Meet Oregon's Democratic pages

DENVER -- The youth movement may have propelled U.S. Sen. Barack Obama (D-Ill.) to the Democratic presidential nomination, but when he is officially given the party’s nomination on Thursday night, most of the delegates casting their vote are far removed from their youth.

That’s because delegate positions are usually awarded to people who have given the party years of service. And while Obama’s younger supporters may not have had as many years to give, a certain few have still been able to find a way to be a part of his nomination through the Convention’s page program. For Oregon’s two pages, Megan Cox and Francis Gieringer, the work won’t be glamorous, but it will be just as critical to casting a vote.

“It’s a gopher position,” Cox said. “We are responsible for tallying votes. We run and get water.”

Cox is from Happy Valley and is a 20-year-old soon-to-be junior at Tulane University, where she is majoring in political economy. She got the call earlier in the spring that she had been chosen as a page after she had been active in the Oregon Democratic community since before she was old enough to vote.

She helped out with U.S. Sen. John Kerry’s (D-Mass.) presidential campaign in Oregon in 2004, and with State Sen. Ben Westlund’s (D-Tumalo) gubernatorial campaign in 2006. She supported Obama during the presidential primaries, and earlier this year she found out she would have the chance to be with the delegates when he was officially nominated.

“I was sitting in my dorm room when I got the call,” Cox said. “And I ran over to my friend’s room to gloat a little bit. She’s also a political science major, so she understood how excited I was.”

Cox will be joined by Gieringer, a 19-year-old Hillsboro resident and soon-to-be sophomore at Georgetown University, where he is majoring in government and history. Gieringer says he has been working on campaigns for years as well, and he had already previously interned with the DPO before he decided to try and become a page for the Oregon delegation.
Being selected as a page also involved a second internship with the DPO, which Gieringer has been completing this summer. He looks forward to seeing Obama nominated, but says he had been a Hillary Clinton (D-N.Y.) supporter.
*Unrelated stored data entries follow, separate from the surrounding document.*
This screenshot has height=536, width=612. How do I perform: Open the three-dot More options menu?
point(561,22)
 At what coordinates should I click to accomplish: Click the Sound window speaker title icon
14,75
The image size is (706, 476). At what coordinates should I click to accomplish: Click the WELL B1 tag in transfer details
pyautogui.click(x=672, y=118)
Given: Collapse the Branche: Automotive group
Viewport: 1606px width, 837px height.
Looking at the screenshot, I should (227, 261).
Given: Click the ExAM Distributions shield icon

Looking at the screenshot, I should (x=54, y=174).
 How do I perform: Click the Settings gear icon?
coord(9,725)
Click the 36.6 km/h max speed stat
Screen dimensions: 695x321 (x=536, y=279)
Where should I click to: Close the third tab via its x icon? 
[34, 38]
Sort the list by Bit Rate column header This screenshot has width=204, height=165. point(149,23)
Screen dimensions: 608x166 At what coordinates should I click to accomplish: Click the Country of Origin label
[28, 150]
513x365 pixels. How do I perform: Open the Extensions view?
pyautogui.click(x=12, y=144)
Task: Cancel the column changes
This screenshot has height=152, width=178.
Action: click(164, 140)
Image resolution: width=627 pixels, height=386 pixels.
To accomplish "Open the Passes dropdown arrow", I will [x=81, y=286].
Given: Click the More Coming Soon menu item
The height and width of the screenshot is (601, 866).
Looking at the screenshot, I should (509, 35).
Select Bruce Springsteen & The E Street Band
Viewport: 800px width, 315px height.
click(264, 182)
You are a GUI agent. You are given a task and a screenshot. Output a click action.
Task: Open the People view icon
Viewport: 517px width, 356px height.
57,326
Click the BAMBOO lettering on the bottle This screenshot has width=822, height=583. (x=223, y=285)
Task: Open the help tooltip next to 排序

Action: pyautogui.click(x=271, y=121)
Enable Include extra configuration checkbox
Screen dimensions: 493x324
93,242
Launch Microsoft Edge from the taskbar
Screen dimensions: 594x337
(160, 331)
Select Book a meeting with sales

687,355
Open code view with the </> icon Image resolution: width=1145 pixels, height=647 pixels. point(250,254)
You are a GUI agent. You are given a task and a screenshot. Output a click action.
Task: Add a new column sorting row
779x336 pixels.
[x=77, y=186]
“I liked the ideas she put forth,” Gieringer said. “I liked how she presented herself.”

While both pages say that being with the delegation is a high honor, the work may be tedious, and the hours will certainly be long. The two anticipate that their days will start at 6 a.m. and will keep going well past midnight.
But the pages seemed undaunted by the long hours, and ready to play their role in what they see as the important task of moving the country on after a rough eight years for the Democratic Party.

“This is the center of it all; this is the political center, and the start of the election,” Gieringer said. “That defeat in 2004 really fortified the party. We had to get our act together. And in 2006 we did. This year I believe we are going to do well.”

As some of the youngest people on the floor, Cox and Gieringer are also looking forward to representing their generation as one that cares about politics and has a vested interest in the country’s future course.

“You hear so much that young people are considered apathetic. I don’t think that’s true at all,” Cox said. “This campaign and so many campaigns around the country are fueled by youth.”

“People our age are owning up to their responsibilities,” Geiringer said. “It’s satisfying; this generation is becoming far more active in politics.”

The two pages do not anticipate a lot of downtime, but should the delegates allow them a moment to breathe, they plan to take in the experience by trying to talk with as many different Democrats from as many different places as they can. And hopefully, they’ll meet some of their favorite political personalities along the way.

“I’d like to meet Jon Stewart,” Geiringer said when asked about the one person he would like to meet at the convention.

“I’d like to meet Chuck Todd, the political director at NBC,” Cox said. “But Jon Stewart is a close second.”